Sent: Monday, February 18, 2002 8:23
PM
Subject: [dom4j-user] special entities
and JAXP
While the application I'm writing utilizes dom4j, this
question isn't dom4j specific. I offer it up to the list simply because
many of you are proficient with Java and JAXP.... I suspect this is a very
simple problem, but one I can't quite decipher yet. I apologize if the
question is misplaced....
I have written a simple editor which utilizes a JTextArea to
hold and visualize text. I have written a simple method to check for
well-formedness (you try to come up with a better adjective) of an XML
document. I am using the JAXP classes in conjunction with jdk
1.4.
The text within the JTextArea is extracted using a
getDocument().getText() method to obtain a String object.

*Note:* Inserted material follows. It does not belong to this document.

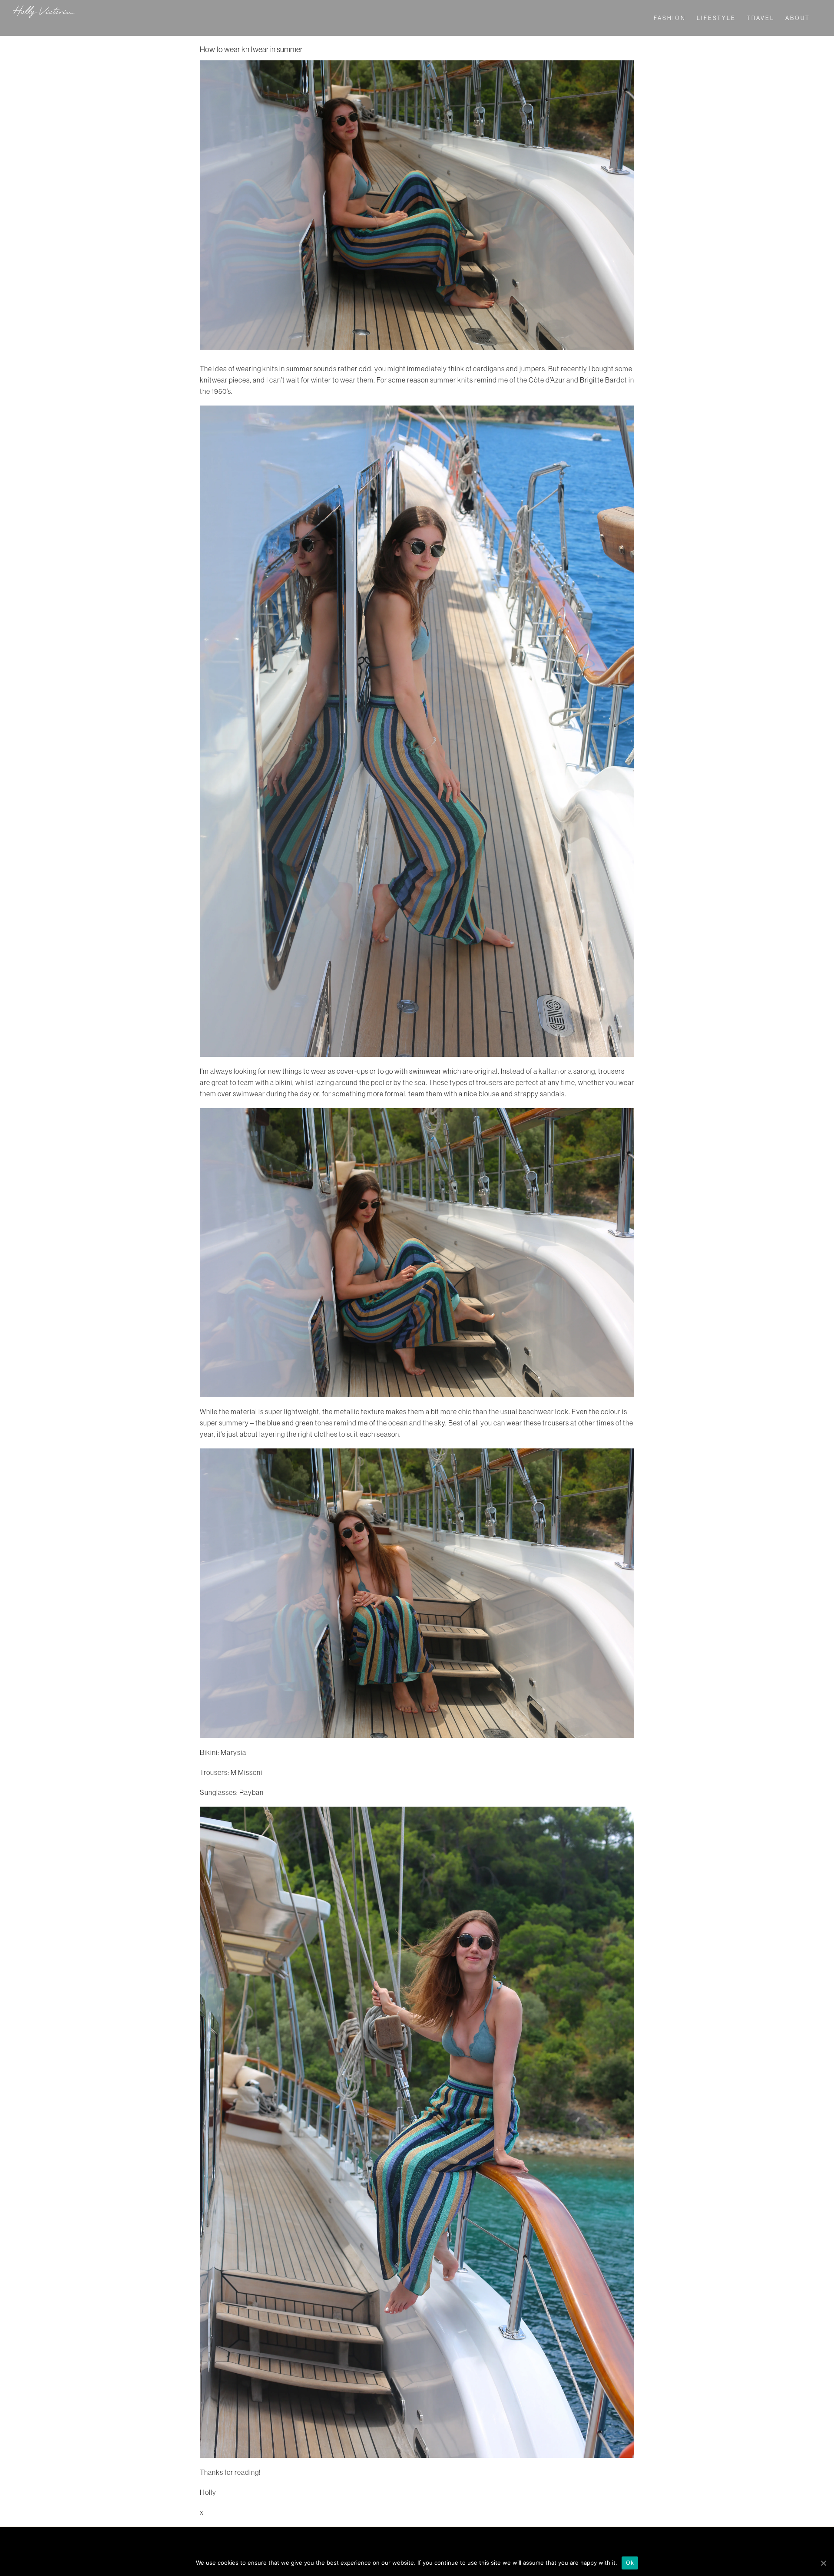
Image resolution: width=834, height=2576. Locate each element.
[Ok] (823, 2563)
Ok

Well-formedness is determine in the following
manner:
public void wellform(String text) throws
IOException, SAXException, ParserConfigurationException
{
SAXParser parser =
factory.newSAXParser();
StringReader
reader = new StringReader(text);
parser.parse(new InputSource(reader), new
XMLHandler(holder));
}
private static SAXParserFactory factory =
SAXParserFactory.newInstance();
XMLHandler is a class I've written to catch certain thrown
exceptions. It extends the DefaultHandler adapter just to simplify
matters.
Here's what I don't understand with regards to my
application:
If I write a simple one line XML document, say:
<a>testing</a>
everything works just fine and dandy... the document is
declared well-formed, and life goes merrily on its way.
However, if I add a second line directly underneath the
first line, any line at all, like:
<b>testing</b>
I get back an exception saying:
Illegal character at end of document,
<.
Line 2, column 0.
Now, I know that what apparently is happening, is that the
less than character is being interpreted as a special entity. But what I
don't understand is 1) why does it only affect the second line of text, not
the first (is there a carriage return or something that JTextArea sticks in?)
?
Is there some feature that I'm supposed to specify for the
xmlreader, or saxparser to avoid this problem? Are there hidden
characters coming from the JTextArea I should be aware of, or is there some
method I need to modify in my custom ContentHandler (XMLHandler) to overcome
this issue???
Hope this makes sense to some of you,
Rob